Work to be completed:
With pictures left out, please repeat word for word the lines from the one containing "The height and" through the end of the records.

Provided entries:
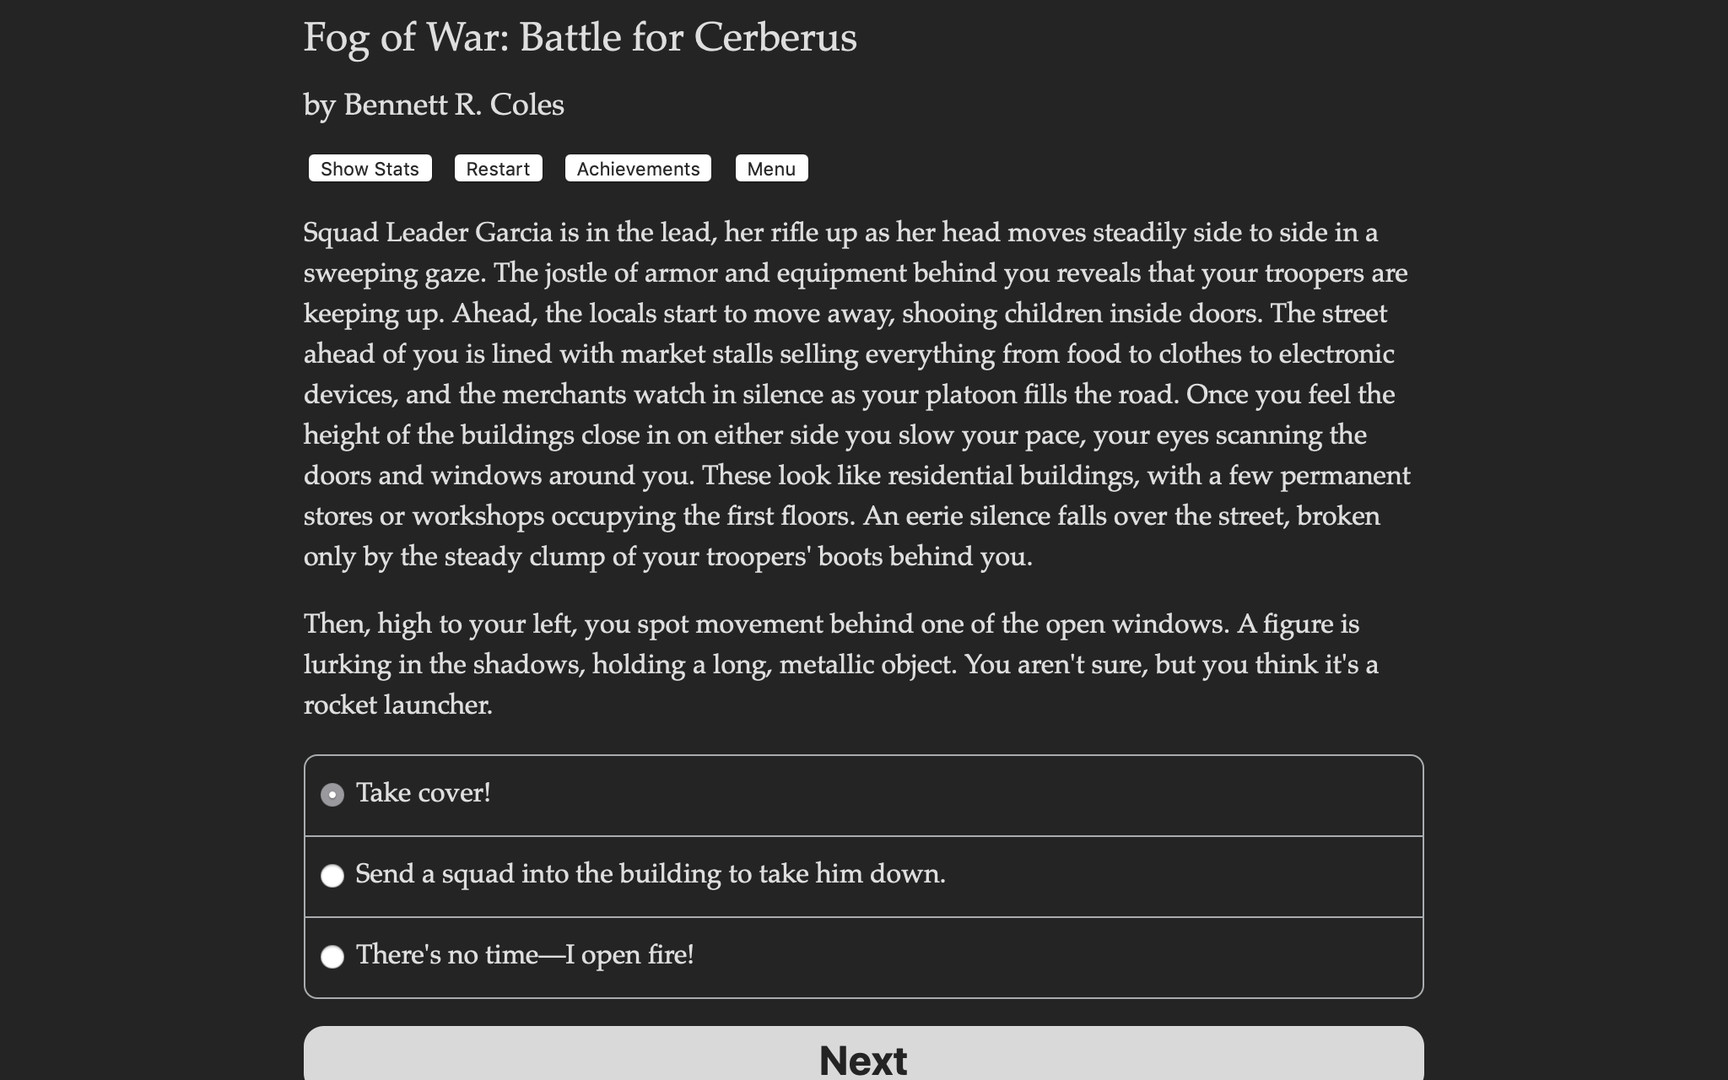
Task: Click the radio circle beside Take cover
Action: (x=331, y=794)
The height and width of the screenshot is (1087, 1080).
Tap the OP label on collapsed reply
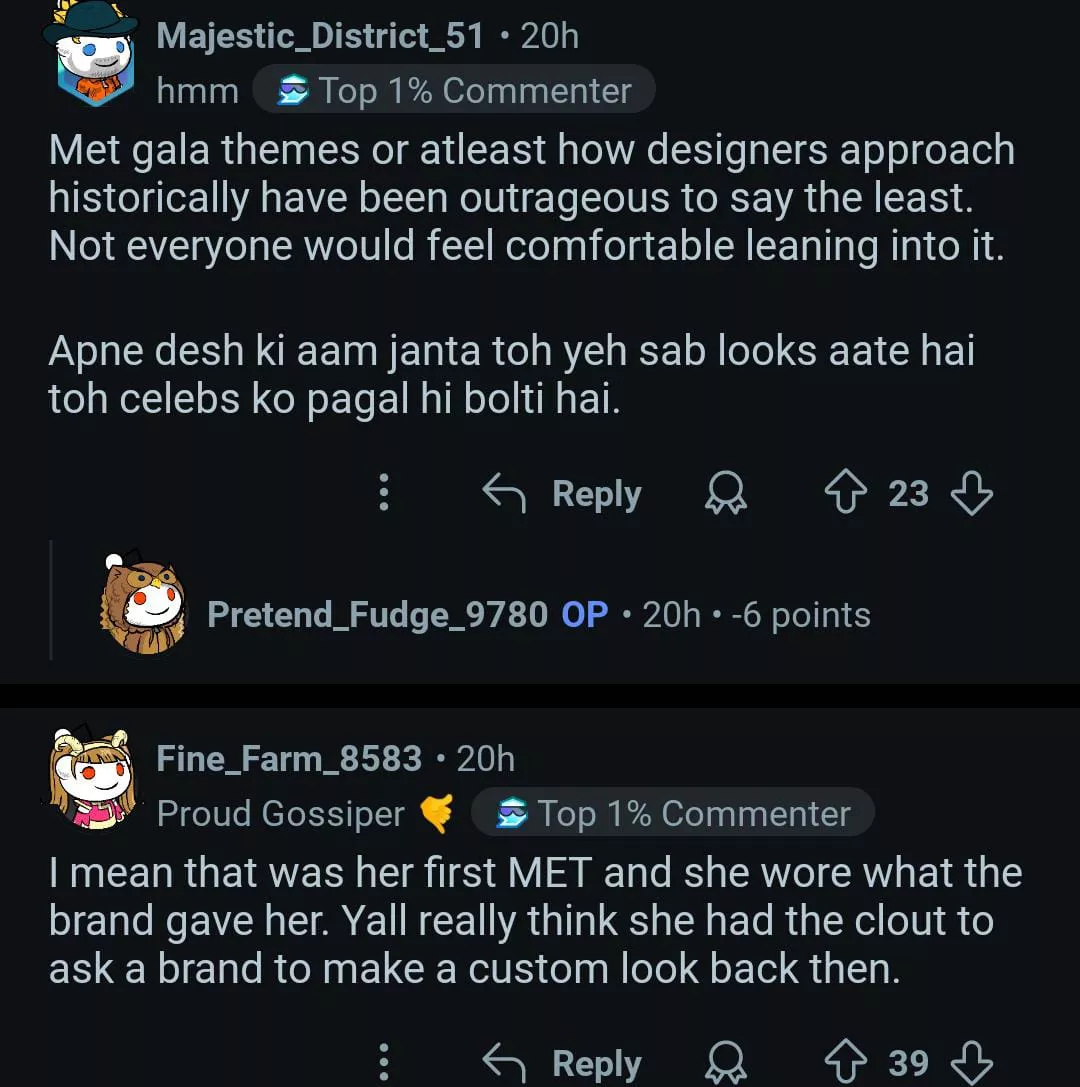tap(585, 614)
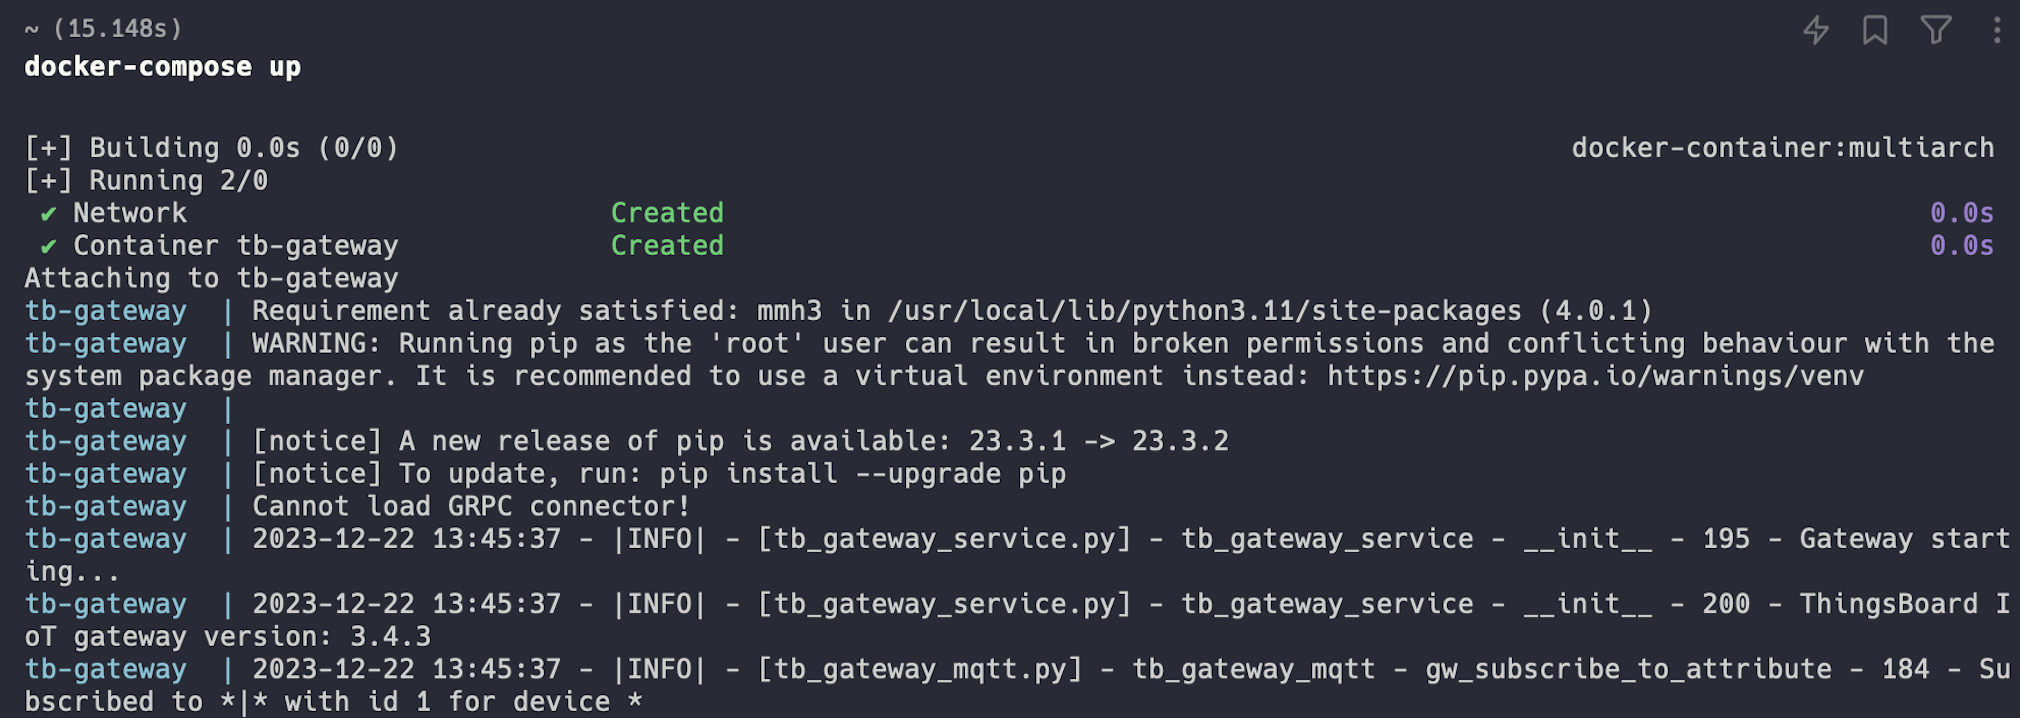
Task: Click the "(15.148s)" block duration label
Action: coord(118,28)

Output of the task:
The height and width of the screenshot is (1087, 1080).
Tap the OP label on collapsed reply
tap(585, 614)
Task: Click the "(15.148s)" block duration label
Action: coord(118,28)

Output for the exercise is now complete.